→ **Brief**
Look below for the line containing "is (720, 623)."; write out that line and each one after it to the end, exactly, and nothing else.

→ **The data**

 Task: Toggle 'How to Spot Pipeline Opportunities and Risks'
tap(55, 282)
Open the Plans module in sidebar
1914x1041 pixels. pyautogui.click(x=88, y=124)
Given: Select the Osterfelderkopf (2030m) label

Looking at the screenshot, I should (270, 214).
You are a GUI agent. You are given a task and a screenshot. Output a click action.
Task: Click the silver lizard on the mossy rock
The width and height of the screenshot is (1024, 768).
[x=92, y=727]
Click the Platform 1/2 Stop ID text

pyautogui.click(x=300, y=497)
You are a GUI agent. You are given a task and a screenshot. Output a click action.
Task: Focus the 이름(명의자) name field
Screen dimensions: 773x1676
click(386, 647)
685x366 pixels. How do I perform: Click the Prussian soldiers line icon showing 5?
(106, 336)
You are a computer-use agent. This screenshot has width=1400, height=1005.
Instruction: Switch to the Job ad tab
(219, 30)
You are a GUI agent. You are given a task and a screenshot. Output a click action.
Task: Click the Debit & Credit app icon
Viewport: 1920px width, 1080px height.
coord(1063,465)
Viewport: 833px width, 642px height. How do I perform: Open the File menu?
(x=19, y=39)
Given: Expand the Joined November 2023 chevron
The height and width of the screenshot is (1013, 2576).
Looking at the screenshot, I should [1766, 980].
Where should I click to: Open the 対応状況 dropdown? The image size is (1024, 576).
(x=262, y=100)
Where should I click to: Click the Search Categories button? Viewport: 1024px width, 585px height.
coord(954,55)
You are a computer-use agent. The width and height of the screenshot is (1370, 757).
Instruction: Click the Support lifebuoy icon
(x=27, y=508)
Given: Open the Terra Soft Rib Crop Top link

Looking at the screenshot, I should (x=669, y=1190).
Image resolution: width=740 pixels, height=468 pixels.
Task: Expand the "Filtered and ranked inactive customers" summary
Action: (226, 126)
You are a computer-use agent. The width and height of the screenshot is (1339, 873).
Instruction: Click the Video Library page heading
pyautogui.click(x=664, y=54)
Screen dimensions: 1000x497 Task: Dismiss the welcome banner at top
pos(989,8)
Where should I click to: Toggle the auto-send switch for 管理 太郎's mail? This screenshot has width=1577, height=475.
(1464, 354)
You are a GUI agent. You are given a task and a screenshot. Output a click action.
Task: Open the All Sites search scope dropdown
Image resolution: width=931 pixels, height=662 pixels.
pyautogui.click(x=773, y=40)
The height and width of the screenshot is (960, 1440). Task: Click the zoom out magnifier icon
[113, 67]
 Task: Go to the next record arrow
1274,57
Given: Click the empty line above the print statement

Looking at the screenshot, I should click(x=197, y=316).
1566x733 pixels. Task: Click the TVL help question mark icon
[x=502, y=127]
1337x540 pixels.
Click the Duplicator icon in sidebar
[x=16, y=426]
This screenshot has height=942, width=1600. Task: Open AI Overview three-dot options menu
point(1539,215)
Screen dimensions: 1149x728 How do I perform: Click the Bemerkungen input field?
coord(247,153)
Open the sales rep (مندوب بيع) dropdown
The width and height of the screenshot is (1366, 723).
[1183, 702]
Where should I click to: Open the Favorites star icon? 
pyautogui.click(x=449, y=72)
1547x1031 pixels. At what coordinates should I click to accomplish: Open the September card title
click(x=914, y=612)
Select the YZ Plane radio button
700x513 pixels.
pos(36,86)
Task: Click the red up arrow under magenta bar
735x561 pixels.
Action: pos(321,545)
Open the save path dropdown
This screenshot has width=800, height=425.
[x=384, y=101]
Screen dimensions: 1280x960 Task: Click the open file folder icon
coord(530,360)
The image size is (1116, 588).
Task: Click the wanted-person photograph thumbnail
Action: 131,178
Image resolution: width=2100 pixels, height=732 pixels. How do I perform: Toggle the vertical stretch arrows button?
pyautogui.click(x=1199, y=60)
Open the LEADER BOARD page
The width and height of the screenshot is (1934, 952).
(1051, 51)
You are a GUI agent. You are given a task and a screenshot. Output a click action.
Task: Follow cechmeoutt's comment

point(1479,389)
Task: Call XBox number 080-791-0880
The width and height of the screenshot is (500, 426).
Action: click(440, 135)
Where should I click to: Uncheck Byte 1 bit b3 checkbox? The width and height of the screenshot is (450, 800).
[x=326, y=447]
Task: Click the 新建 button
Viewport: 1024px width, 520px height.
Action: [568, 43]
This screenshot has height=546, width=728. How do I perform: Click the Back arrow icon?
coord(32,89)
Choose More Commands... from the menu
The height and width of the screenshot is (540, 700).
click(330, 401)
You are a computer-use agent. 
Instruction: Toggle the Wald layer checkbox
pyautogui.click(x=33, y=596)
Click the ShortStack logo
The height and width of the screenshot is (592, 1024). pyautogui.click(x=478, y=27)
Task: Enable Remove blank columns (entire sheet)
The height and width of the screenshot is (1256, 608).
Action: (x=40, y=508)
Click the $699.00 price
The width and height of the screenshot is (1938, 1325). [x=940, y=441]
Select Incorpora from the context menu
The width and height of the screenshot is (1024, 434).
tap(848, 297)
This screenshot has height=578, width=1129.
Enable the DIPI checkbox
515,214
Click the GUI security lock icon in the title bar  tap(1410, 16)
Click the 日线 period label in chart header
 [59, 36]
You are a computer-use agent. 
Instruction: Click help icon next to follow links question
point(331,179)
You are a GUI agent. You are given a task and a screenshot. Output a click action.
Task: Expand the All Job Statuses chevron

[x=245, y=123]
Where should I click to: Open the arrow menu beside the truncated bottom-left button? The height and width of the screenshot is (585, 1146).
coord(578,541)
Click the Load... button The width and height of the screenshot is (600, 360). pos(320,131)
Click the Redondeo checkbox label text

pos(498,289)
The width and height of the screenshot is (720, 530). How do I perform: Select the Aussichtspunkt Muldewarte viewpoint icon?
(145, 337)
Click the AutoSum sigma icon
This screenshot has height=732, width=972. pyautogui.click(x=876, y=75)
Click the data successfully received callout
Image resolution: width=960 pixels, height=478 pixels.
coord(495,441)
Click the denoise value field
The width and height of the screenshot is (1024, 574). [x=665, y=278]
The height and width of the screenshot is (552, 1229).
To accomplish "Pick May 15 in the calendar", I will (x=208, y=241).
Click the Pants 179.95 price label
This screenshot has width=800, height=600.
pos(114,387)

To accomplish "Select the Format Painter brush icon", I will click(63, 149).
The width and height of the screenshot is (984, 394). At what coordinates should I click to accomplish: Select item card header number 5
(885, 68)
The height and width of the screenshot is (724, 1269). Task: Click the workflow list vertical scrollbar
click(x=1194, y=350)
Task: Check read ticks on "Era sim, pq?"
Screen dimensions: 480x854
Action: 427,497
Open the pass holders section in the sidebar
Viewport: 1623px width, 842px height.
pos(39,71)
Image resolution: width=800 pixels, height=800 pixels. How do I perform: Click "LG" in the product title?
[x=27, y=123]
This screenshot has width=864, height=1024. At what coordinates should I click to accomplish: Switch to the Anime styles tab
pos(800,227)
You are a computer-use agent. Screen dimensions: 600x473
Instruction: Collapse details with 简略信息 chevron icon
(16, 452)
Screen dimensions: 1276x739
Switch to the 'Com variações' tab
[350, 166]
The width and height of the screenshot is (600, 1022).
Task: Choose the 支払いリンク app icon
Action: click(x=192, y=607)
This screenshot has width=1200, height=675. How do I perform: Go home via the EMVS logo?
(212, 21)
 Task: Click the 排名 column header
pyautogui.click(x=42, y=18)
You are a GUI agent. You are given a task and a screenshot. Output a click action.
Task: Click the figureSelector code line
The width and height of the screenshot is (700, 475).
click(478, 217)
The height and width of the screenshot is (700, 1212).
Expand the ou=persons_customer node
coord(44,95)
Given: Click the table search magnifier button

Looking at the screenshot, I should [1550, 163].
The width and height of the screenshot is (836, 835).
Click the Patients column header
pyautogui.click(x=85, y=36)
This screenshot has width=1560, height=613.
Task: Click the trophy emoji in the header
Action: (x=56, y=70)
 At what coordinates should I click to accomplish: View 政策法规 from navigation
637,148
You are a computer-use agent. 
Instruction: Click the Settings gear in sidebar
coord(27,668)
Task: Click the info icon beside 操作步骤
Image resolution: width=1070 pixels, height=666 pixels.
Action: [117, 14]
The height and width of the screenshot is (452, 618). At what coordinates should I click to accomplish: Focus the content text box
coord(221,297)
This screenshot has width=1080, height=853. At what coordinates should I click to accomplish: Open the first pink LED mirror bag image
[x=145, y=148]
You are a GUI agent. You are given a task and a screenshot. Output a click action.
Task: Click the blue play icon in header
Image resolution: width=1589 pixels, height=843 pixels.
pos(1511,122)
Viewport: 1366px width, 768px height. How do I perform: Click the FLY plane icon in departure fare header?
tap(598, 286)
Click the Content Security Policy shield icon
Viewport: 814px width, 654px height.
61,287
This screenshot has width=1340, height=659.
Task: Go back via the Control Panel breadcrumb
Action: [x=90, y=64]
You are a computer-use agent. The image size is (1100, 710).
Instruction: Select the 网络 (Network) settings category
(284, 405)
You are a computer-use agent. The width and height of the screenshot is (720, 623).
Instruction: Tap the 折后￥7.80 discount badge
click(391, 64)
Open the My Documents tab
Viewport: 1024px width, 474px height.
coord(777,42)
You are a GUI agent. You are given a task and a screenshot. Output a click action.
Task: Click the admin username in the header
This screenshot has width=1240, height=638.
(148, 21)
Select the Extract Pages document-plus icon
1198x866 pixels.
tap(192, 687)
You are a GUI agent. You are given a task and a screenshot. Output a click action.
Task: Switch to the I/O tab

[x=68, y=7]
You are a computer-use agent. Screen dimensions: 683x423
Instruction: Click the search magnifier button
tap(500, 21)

→ **Answer for this exercise**
You are a computer-use agent. The width and height of the screenshot is (720, 623).
Instruction: Tap the 折后￥7.80 discount badge
click(391, 64)
Open the My Documents tab
Viewport: 1024px width, 474px height.
coord(777,42)
You are a GUI agent. You are given a task and a screenshot. Output a click action.
Task: Click the admin username in the header
This screenshot has width=1240, height=638.
(148, 21)
Select the Extract Pages document-plus icon
1198x866 pixels.
tap(192, 687)
You are a GUI agent. You are given a task and a screenshot. Output a click action.
Task: Switch to the I/O tab

[x=68, y=7]
You are a computer-use agent. Screen dimensions: 683x423
Instruction: Click the search magnifier button
tap(500, 21)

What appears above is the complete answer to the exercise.